The new presidential palace is topped by three golden domes and, the president said, will be able to meet all the needs of government. But it is likely to draw criticism from government opponents — all of whom have been ruthlessly hounded out of the country — about waste and misspending while many Turkmens still endure poverty and hardship.
However, hundreds of people, including many bearded town elders and small children, waited under the searing sun for the president to arrive for the opening ceremony as they listened to folk music performances and watched traditional dances.
After performing the ribbon-cutting, Berdymukhammedov walked into the vast entrance hall followed by a large crowd that also included top government officials and diplomats.
The original presidential palace was named after the first post-independence leader, President Saparmurat Niyazov — a mercurial and often megalomaniacal character who officially went by the title of Turkmenbashi, or Father of the Turkmens.
Berdymukhammedov succeeded Niyazov, who died in December 2006.
As part of a concerted effort to dismantle Niyazov's personality cult, it is now no longer mandatory for high school students to an exam on the rambling spiritual guide written by Niyazov; and the name of the first month of the year has been restored to January from Turkmenbashi.
While eschewing many of Niyazov's excesses, Berdymukhammedov remains deeply fond of the grandiose, overblown style that has come to distinguish the capital, Ashgabat.

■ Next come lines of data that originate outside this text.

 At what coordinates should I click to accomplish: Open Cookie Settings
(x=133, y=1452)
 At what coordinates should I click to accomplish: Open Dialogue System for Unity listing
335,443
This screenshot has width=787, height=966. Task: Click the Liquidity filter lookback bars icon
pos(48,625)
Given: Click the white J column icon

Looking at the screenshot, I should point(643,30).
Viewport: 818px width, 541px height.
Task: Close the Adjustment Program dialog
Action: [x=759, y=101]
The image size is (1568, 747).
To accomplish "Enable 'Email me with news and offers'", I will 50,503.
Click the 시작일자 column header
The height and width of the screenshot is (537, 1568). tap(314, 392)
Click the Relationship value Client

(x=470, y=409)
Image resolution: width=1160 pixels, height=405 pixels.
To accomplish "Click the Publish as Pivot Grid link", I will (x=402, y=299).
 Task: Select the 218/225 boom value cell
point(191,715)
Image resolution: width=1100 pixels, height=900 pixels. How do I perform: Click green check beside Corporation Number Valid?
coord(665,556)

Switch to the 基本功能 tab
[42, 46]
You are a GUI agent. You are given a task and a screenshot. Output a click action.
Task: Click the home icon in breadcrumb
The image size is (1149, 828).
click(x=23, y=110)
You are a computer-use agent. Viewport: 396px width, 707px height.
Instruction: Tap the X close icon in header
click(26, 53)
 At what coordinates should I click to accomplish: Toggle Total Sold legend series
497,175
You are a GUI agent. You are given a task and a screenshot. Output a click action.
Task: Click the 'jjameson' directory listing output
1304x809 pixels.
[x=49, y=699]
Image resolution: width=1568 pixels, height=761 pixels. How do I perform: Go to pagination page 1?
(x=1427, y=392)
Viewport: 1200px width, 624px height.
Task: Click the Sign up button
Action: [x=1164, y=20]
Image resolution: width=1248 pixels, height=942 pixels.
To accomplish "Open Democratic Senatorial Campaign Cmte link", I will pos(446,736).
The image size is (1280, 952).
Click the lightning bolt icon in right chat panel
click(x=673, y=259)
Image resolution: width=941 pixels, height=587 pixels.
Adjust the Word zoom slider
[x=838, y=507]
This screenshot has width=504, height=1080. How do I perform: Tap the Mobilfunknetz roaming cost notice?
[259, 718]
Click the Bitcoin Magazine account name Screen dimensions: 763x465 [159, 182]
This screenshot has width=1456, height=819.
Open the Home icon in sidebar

Once a Communist-era backwater, rebuilt into a typically drab provincial Soviet city after a devastating earthquake in the 1940s, Ashgabat was radically transformed by Niyazov into a vast collection of curiously designed government buildings and starkly white apartment blocks. The result is remarkable, although visitors note that the city is frequently deserted and bears little by way of native personality.
No other city in Turkmenistan has received such treatment.
As well as building this palace and some of the country's most outlandish government offices, French company Bouygues also built the first presidential palace in 1997. The company once drew Niyazov's ire when the golden dome on a gigantic mosque it built in the leader's home village began to turn green.
Niyazov's original presidential palace was once notable for its flamboyant appearance, but it was subsequently outstripped in architectural stature by large buildings in oil-rich Kazakhstan and even impoverished Tajikistan.